BAL arıları doğada açmış güzel çiçeklerin özlemle üzerilerine konmalarını istedikleri arılardır. Onların kendilerinden bal almalarından mutlu olurlar. Hatta birbirlerini kıskandıkları bile olurmuş.
Bir de sarıcalar vardır ki; doğadaki hiçbir çiçek onların üzerilerine konmasını istemezler.
Sarıca ile bal arısı aynı familyadan olmasına rağmen aralarında ezelden gelen bir mücadele vardır. Sarıca, bal arısını kıskansa da ona her zaman imrenmiş ve hayran olmuştur. Ama her fırsatta da sarıca bal arısının canını yakmaktan vazgeçmemiştir.

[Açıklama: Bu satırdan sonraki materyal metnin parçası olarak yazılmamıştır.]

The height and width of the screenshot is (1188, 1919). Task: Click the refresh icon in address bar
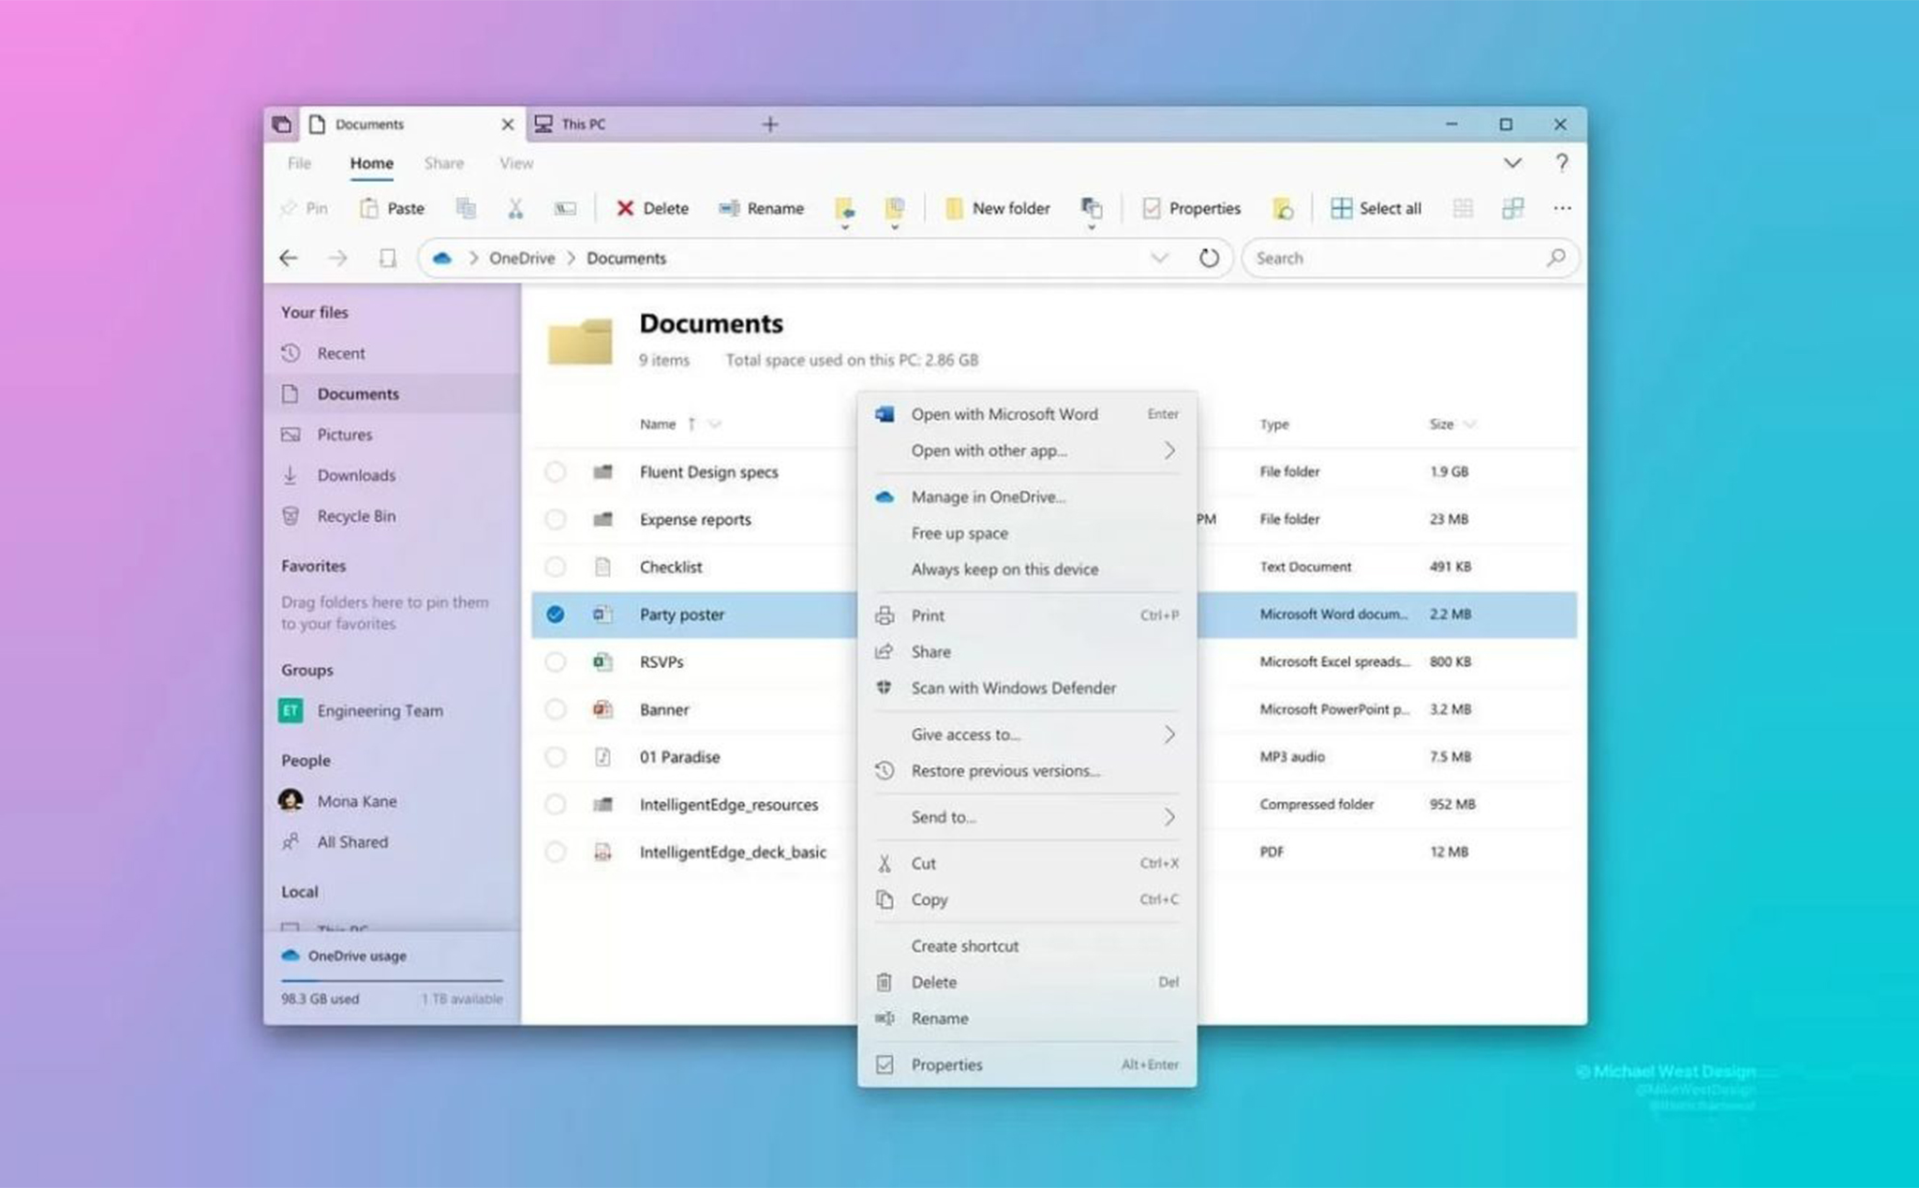(x=1209, y=258)
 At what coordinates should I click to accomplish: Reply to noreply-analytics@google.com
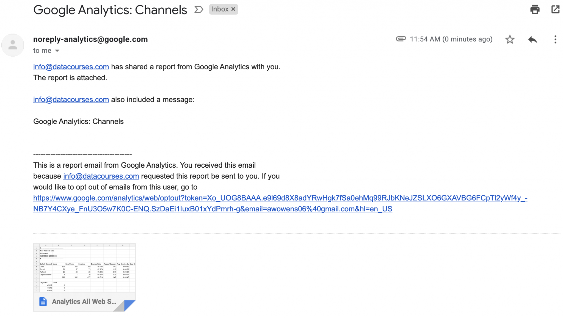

Bal arılarının %99’unun sahipleri ve onları koruyup kollayan insanoğludur. İnsanoğlu bal arısının ürettiği ve yaptığı dünyanın en güzel besininden faydalanmaktadır. İnsanoğlu çıkarları için fıtratı gereği, bal arısını korur, yaban arısını yok etmeye çalışır. Tartışılacak bir hak anlayışı…
Sarıcalar, güçlerine ve zehirlerine güvenerek bal arılarına saldırdıklarında karşılarında mutlaka insanın koyduğu barikatlarla karşılaşırlar. Ya ölürler ya da barikatı aşıp katliam yaparlar. Ama yine de insanoğlunun kurduğu tuzaktan kurtulamazlar. Nihai hedeflerine asla ulaşamazlar.
Kendine güvenen bir sarıcanın, bal arısına saldırısı sonucunda uğradığı akıbeti görmek lazım, nasıl da bal arılarının bir yumak oluşturup sarıcayı boğup perişan ettiklerini izlemenizi öneririm. Sürü mantığı…
Biz insanoğlu bal arılarının sadece işini yapan, çevresine zarar vermeyen Allah’ın yarattığı ender ustalardan bir olduğunu ve ürettiği balı geliştirdiğimiz teknoloji ile yapamadığımızı biliriz. Çıkarımız doğrultusunda ahkâm keser doğayı ve canlıları arzularımıza göre dizayn etmeye çalışırız.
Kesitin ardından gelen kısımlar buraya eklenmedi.